* What you need to do *
Every record that follows should be output exactly as it is given.

* Data records *
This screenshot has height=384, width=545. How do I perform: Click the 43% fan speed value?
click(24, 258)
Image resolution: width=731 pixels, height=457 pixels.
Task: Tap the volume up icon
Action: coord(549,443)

* Answer to this exercise *
This screenshot has height=384, width=545. How do I perform: Click the 43% fan speed value?
click(24, 258)
Image resolution: width=731 pixels, height=457 pixels.
Task: Tap the volume up icon
Action: coord(549,443)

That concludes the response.